We divide exchanges into two types: direct and indirect. A direct exchange occurs when two people trade things that they value because they expect some utility from the things themselves. Each person values what they get more than what they give.
An indirect exchange ultimately requires at least three people and two transactions. In the first transaction one person gets something from which he expects to get more utility than from the thing he gave up. The second person gets something that has less utility for him than what he gave up. He values what he gets more, however, because he believes that he can trade it for something that has more utility to him than what he gave up in the first transaction.
In the next transaction the second person trades the good he got in the first transaction for something he values more than what he gave up in the first transaction. Thus, the second person indirectly exchanged the good he possessed for a good that he desired by using a third good as an indirect medium of exchange.
A simple set of tables demonstrates the shift in value for items used for indirect exchange.
Consider Fred, who has the following preference scale (albeit limited). He would exchange directly any item on the list (if he had it) for any item above it (if he didn’t have it). But, poor Fred only has a Snickers Candy Bar, which he would trade for any of the other items on his preference scale, except the Shiny Green Stone.
| Fred’s Personal Preference Scale | |
| Direct Exchange | |
| 1 | Music CD |
| 2 | Glass of Beer |
| 3 | Novel |
| 4 | Hamburger |
| 5 | Snickers Candy Bar |
| 6 | Shiny Green Stone |
Suppose that Fred finds out (on eBay maybe) that Sammy has a Music CD that he wants to trade for a Shiny Green Stone. This information causes a sudden shift in Fred’s personal preference scale (see the table below).
| Fred’s Personal Preference Scale | |
| Indirect Exchange | |
| 1 | Music CD |
| 2 | Shiny Green Stone |
| 3 | Glass of Beer |
| 4 | Novel |
| 5 | Hamburger |
| 6 | Snickers Candy Bar |
Fred now values the Shiny Green Stone more than everything on his preference scale other than the Music CD because he believes that, if he had the Shiny Green Stone, he could trade with Sammy for what he really desires. But, he’s stuck with the Snickers Candy Bar.
Fortune smiles on Fred when Willy, who’s been stuck the Shiny Green Stone, offers to trade it for Fred’s Snickers Candy Bar. Fred, who did not want the Shiny Green Stone in the first place, happily makes the deal. He then rushes off the make a trade with Sammy for the Music CD he covets.
At the present time the Shiny Green Stone has limited value for indirect exchange, since only Sammy wants it. But, what would happen if everyone (in this little economy) started accepting Shiny Green Stones for indirect exchange. That would have no effect on their utility value, but it would greatly increase their market value.

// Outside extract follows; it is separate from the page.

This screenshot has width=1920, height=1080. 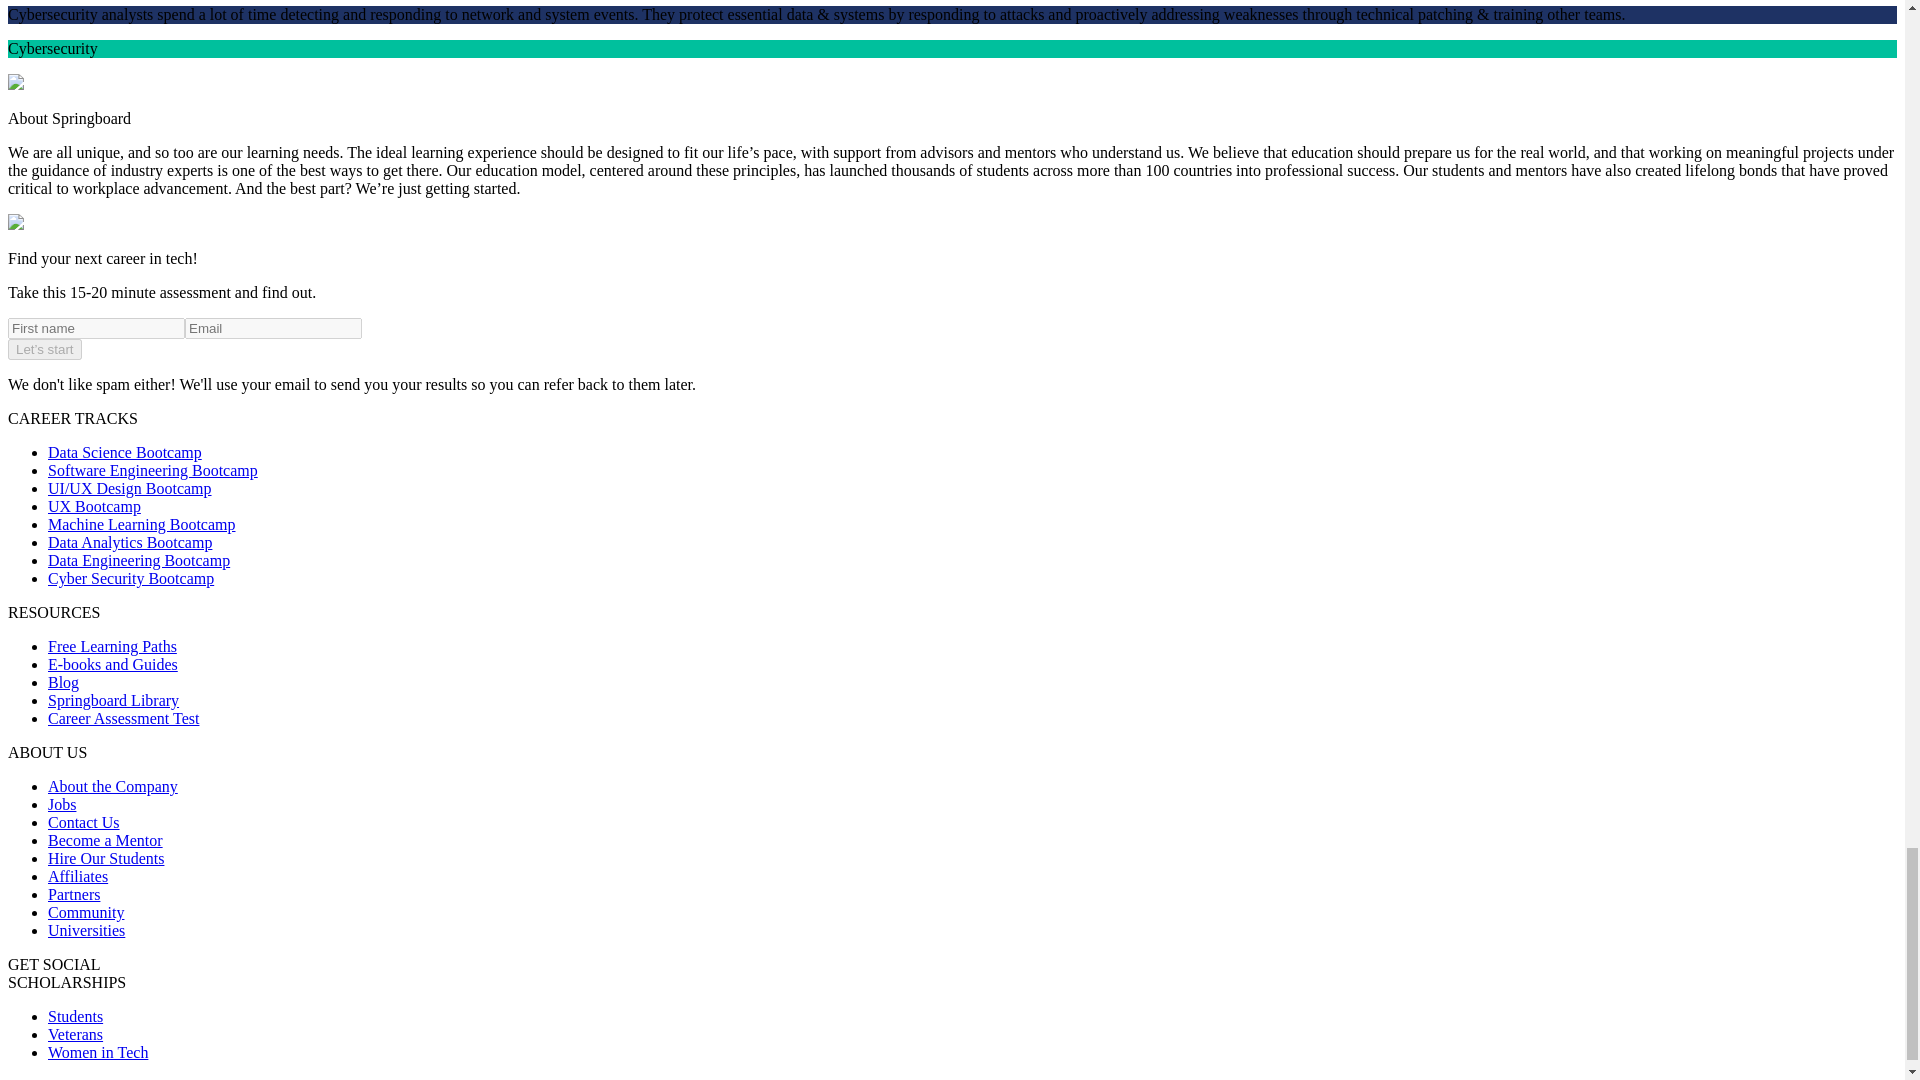 I want to click on Affiliates, so click(x=78, y=876).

As a generally accepted medium for indirect exchange Shiny Green Stones would now fit the definition of money. Yet, no one would hold them (money) simply for the sake of holding Shiny Green Stones (money). They would hold them for the purpose of anticipated exchange.

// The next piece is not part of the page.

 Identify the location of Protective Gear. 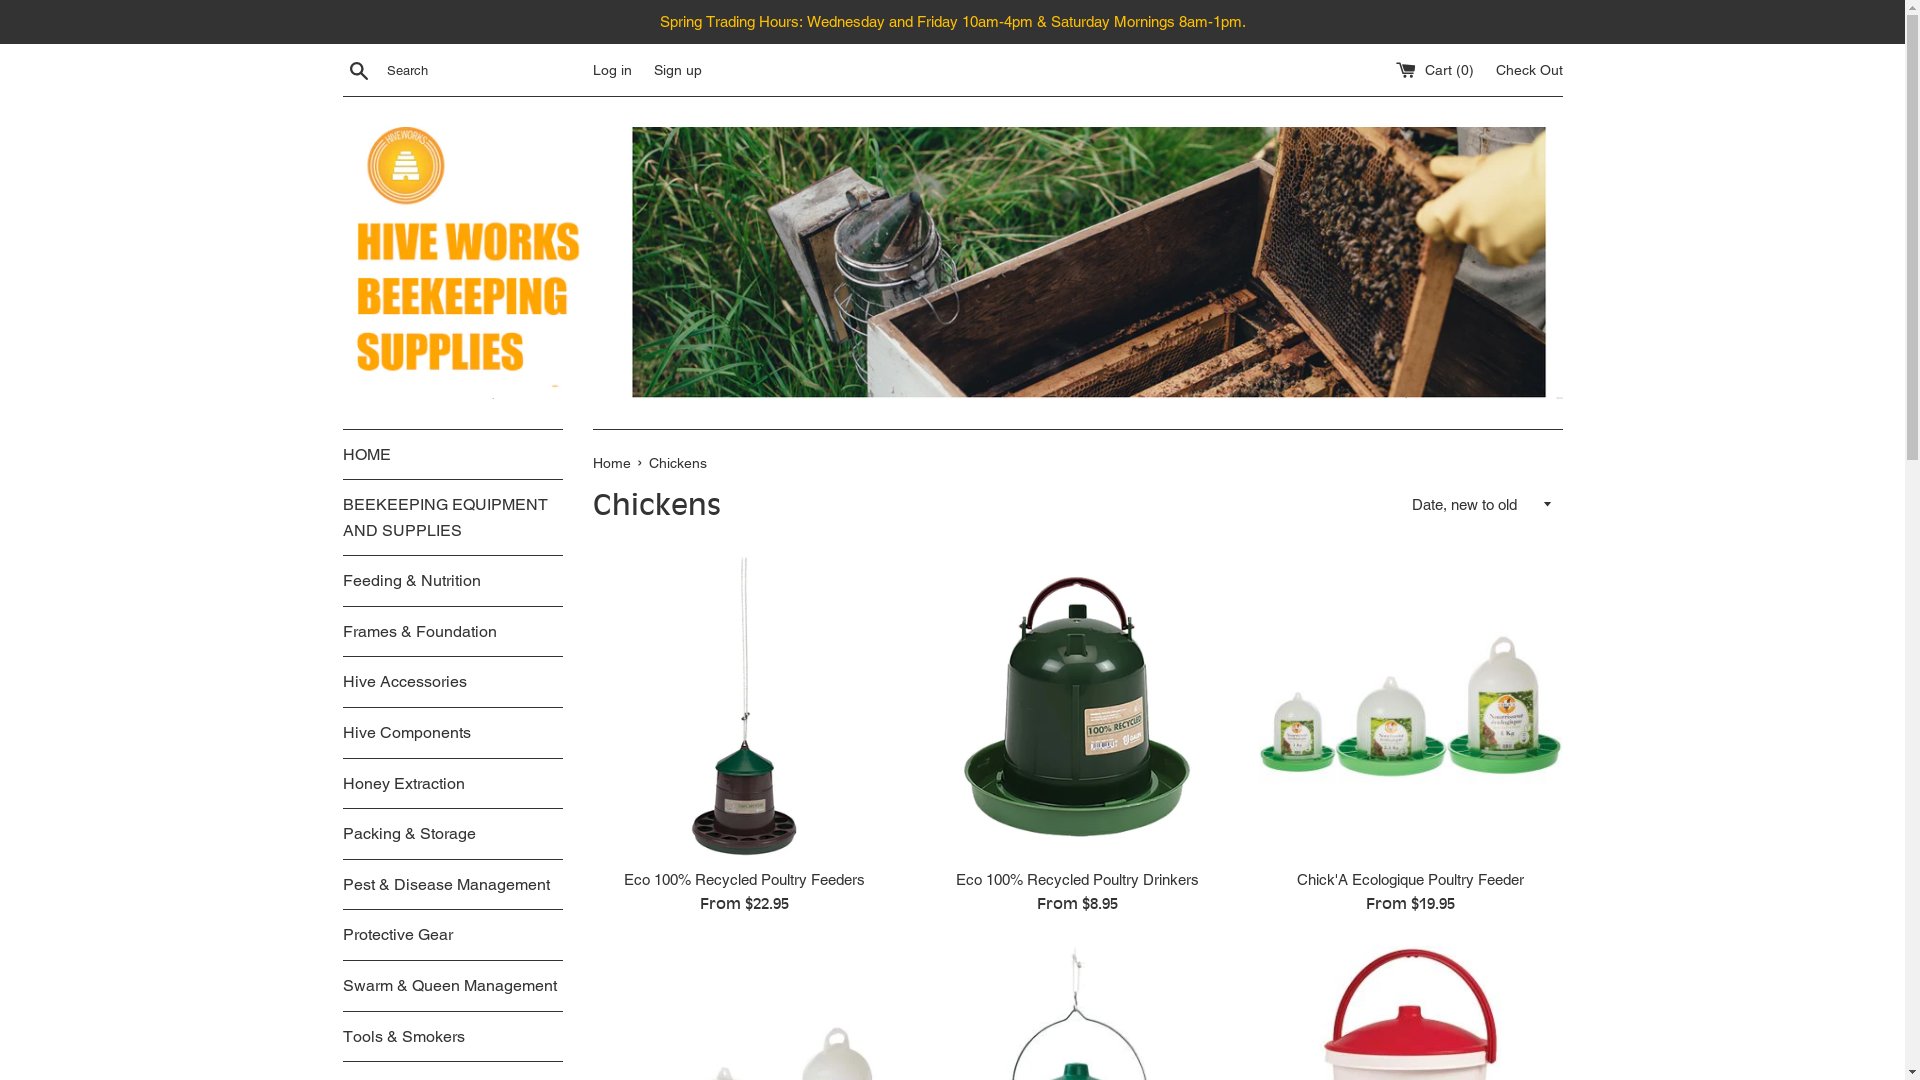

Understanding the value of money in indirect exchange will help you properly evaluate statements such as:
- Monetary stimulus.
- He’s worth $1 million.
- That car is worth $40,000.
- That rich guy has more money than he knows what to do with.
- We need more bank liquidity, a.k.a. more money.
- And many more…
I will frequently revisit and elaborate on the simple, but overlooked, concept of indirect exchange in this series about money and banking.